Excel 2010 slow with large sets of data
Problem:
Recently I have been working with fairly large sets of data.
However, Excel seems to handle these very slowly (it takes 3-5 minutes just to open or save the file).
Spreadsheet details
- Rows: 50,000
- Coloumns: 90
- Worksheets: 1
- File size: 157mb.
The sheet consists of pure data. No formulae or VBA script has been added yet. There are no cell references (eg =H3) or arrays.
Specs:
Office 2010 32 bit
Processor : i7 3.4 GHZ Quad Core
Ram : 6 Gb
Windows 7
Steps taken thus far
I tried saving it as an Excel binary (.xlsb) file, which helped a bit (and reduced file size a bit as well).
However, 50,000 rows is nowhere near the limit of Excel 2010 (which is 1,048,576 rows), yet it's really slow. I also remember older versions of Excel being able to deal with large chunks of data relatively fast.
Is there any way of speeding Excel up?
Solution 1:
I decided to try and mimic as closely as possible your scenario. To do this I:
- created a MS Excel spreadsheet with 50,000 rows and 90 columns of data (thankfully I work with large data sets, so this wasn't too hard to do)
- ensured the data was a mixture of formats: Text, Dates, Number and General
- did not use any formulas or VBA code
However, for me this spreadsheet was only 24MB in size, which is only about 15% of the size yours is, so I cannot account for that.
Unfortunately, the only context you've provided is the read/write speed for opening/saving your spreadsheet, so this is all I could test for. My results are as follows:
- 7.68 seconds to save the data to a local hard drive
- 3 mins 53 seconds to save the data to a network drive
- 10.4 seconds to open the data from a local drive
- 50.43 seconds to open the data from a network drive
Now, since my 50,000 rows and 90 columns of data only amounted to 24MB, my data is obviously going to take a lot less to save and load than your 157MB file (which is about 6.5 times larger).

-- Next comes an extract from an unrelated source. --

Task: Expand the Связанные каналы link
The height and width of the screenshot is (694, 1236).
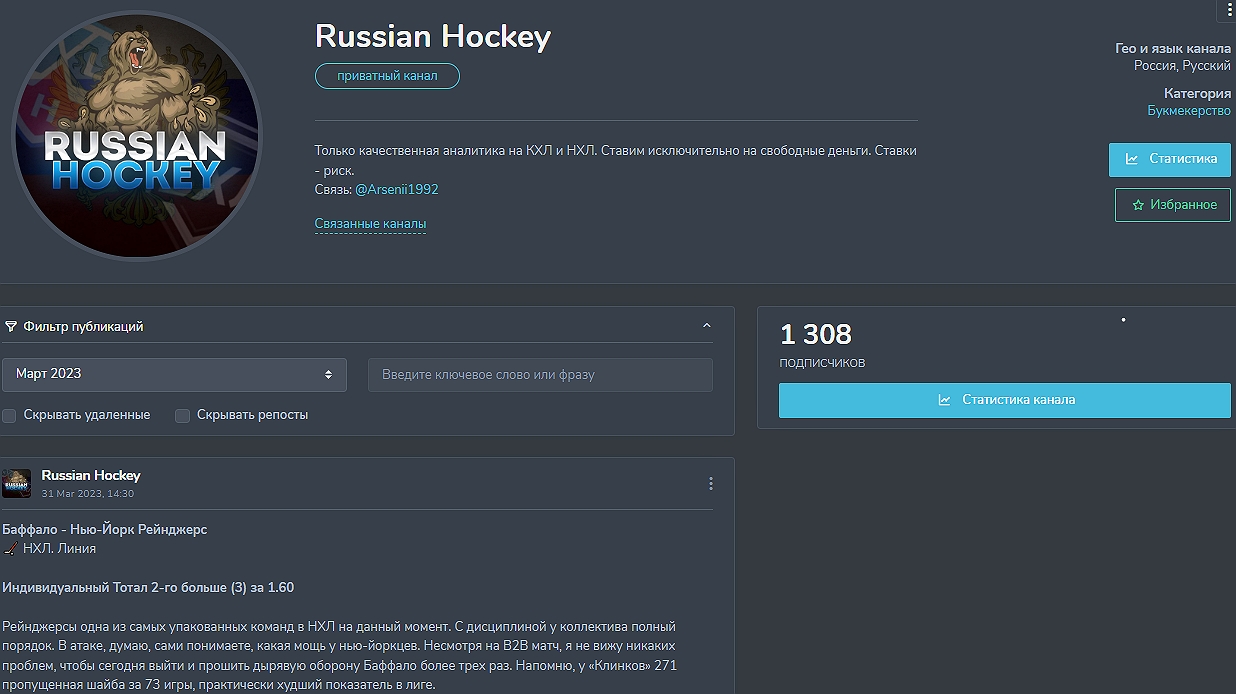Action: coord(370,224)
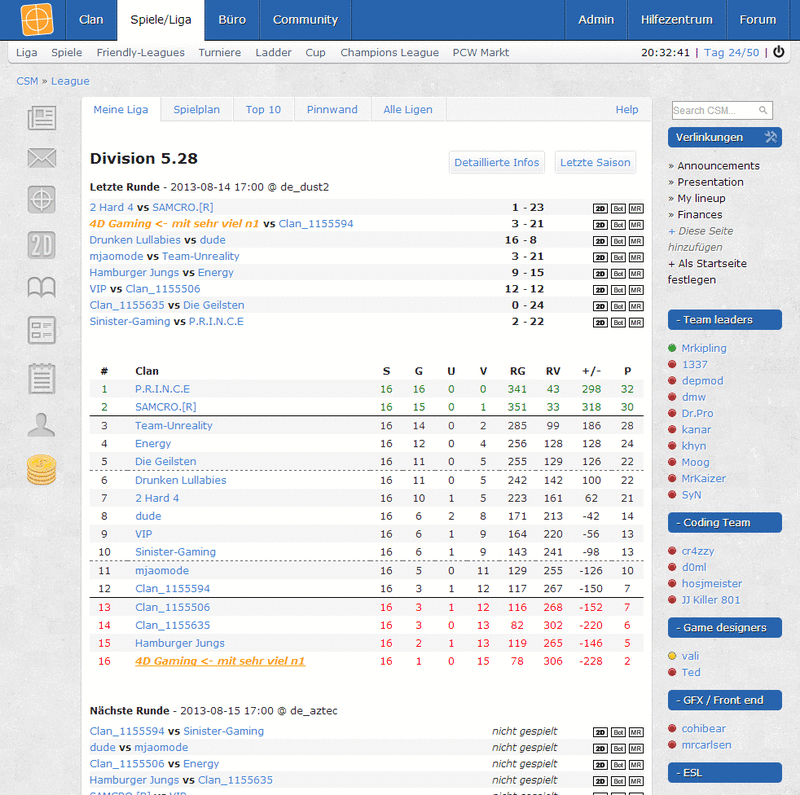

However, as you can see, the speed of opening and saving files is not dictated purely by the size of the file itself. Working with an SSD is a lot faster than a local hard drive which in turn is a lot faster than a networked drive. Also, the type of network has a huge impact on data transfer speeds (e.g. Gigabit ethernet is a lot faster than fast ethernet).
Unfortunately, the closest computer I could find to run this test had the following specs:
- Windows 7 Enterprise (64-bit)
- i5 2.6GHz
- 8GB RAM
- MS Excel 2010 (32-bit)
Summary
In a nutshell:
- there are a lot of factors which impact read/write speeds, not just the amount of data but also your hardware and/or network environment
- a better test would be to see how long it takes for Excel to do some actual number crunching with your data, as opposed to read/write transfer speeds
- another factor in the case of Excel is if you're loading any add-ins etc and where they're located
- your data is 157MB in size, 6.5 times the size of my spreadsheet also containing 4.5 million cells of data (so what accounts for this?)

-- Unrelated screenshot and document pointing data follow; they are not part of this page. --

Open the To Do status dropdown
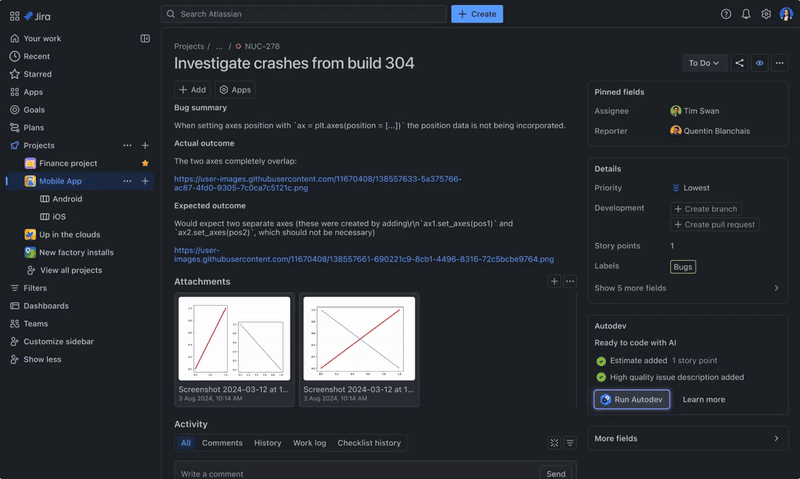Viewport: 800px width, 479px height. pyautogui.click(x=704, y=63)
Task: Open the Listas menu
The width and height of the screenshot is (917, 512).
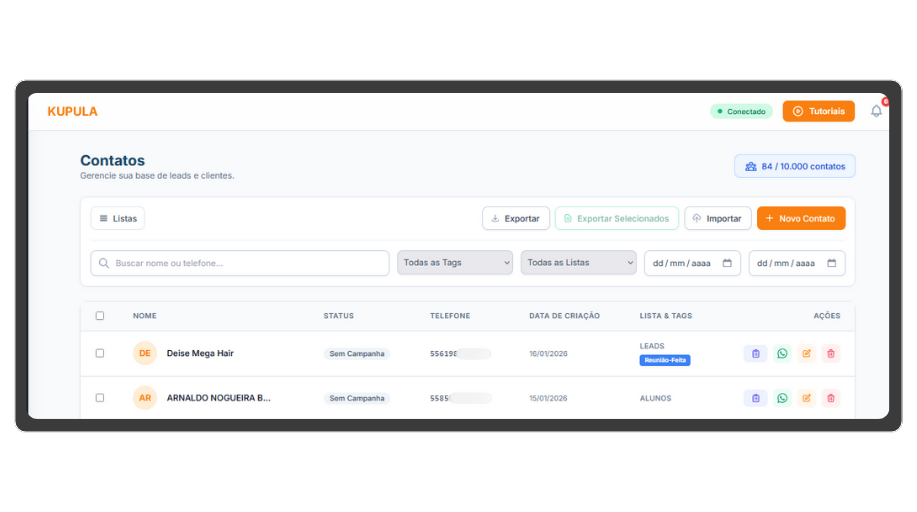Action: pyautogui.click(x=118, y=218)
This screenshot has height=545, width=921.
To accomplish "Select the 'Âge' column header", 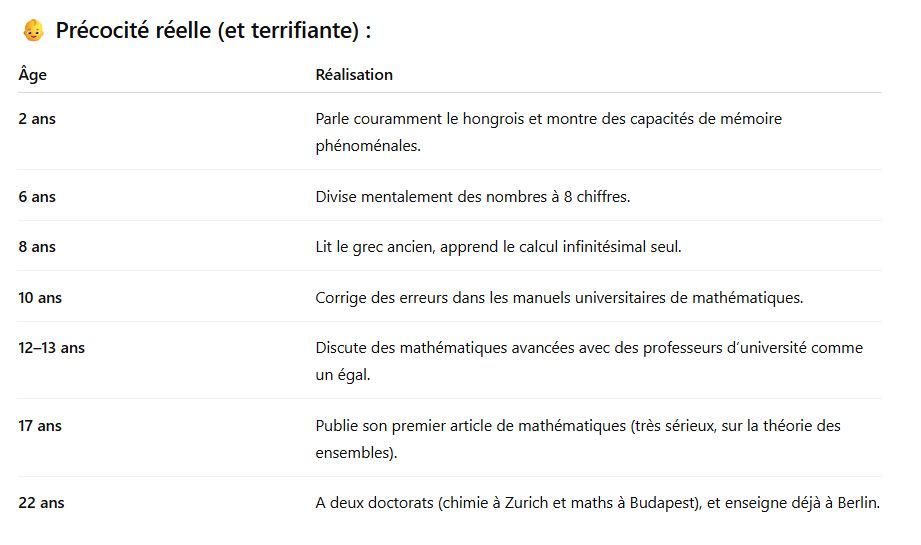I will coord(32,75).
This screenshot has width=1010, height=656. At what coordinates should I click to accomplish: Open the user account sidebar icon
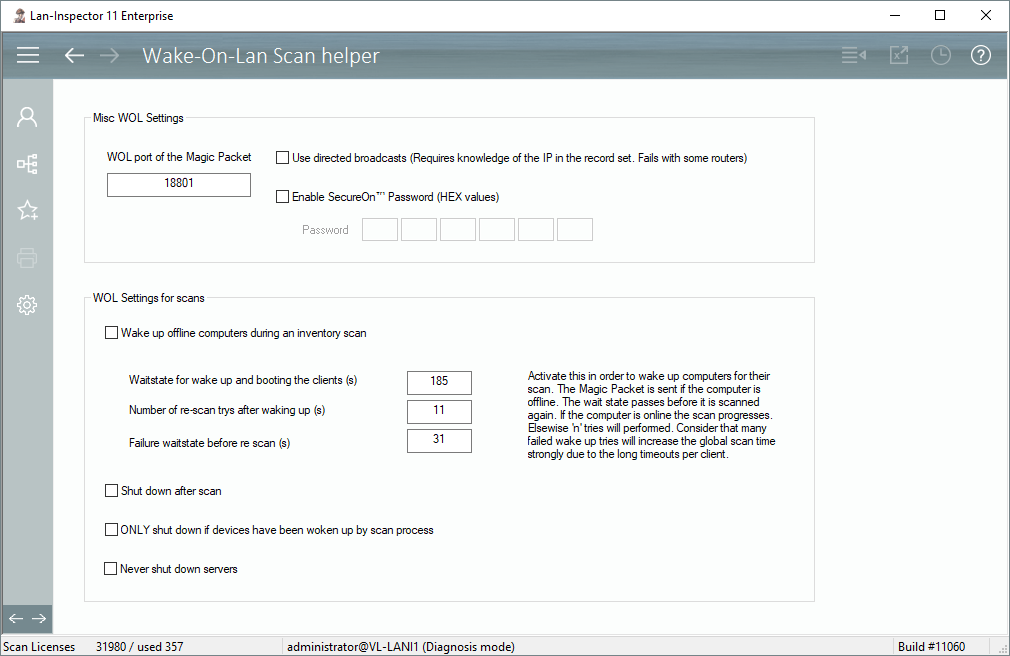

- install more RAM (I have worked with large data sets in Excel - Windows and Mac - for nearly two decades and the biggest factor in Excel's performance is the amount of RAM you have installed
- with 4.5 million cells of data you may need to reconsider whether a database would serve your needs better
Solution 2:
Spreadsheet is definitely not the right tool to handler large set of data because cell are loaded as object in memory (a very inefficient way).
You can use CSV (or TSV) format for your data and use dedicated tools to manipulate them. Such as open-refine or GNU awk, etc.
EDIT : I recently tried visidata on quite large dataset (1.7GB, 300k+ lines) with success. Very convenient quickly to slice and dice.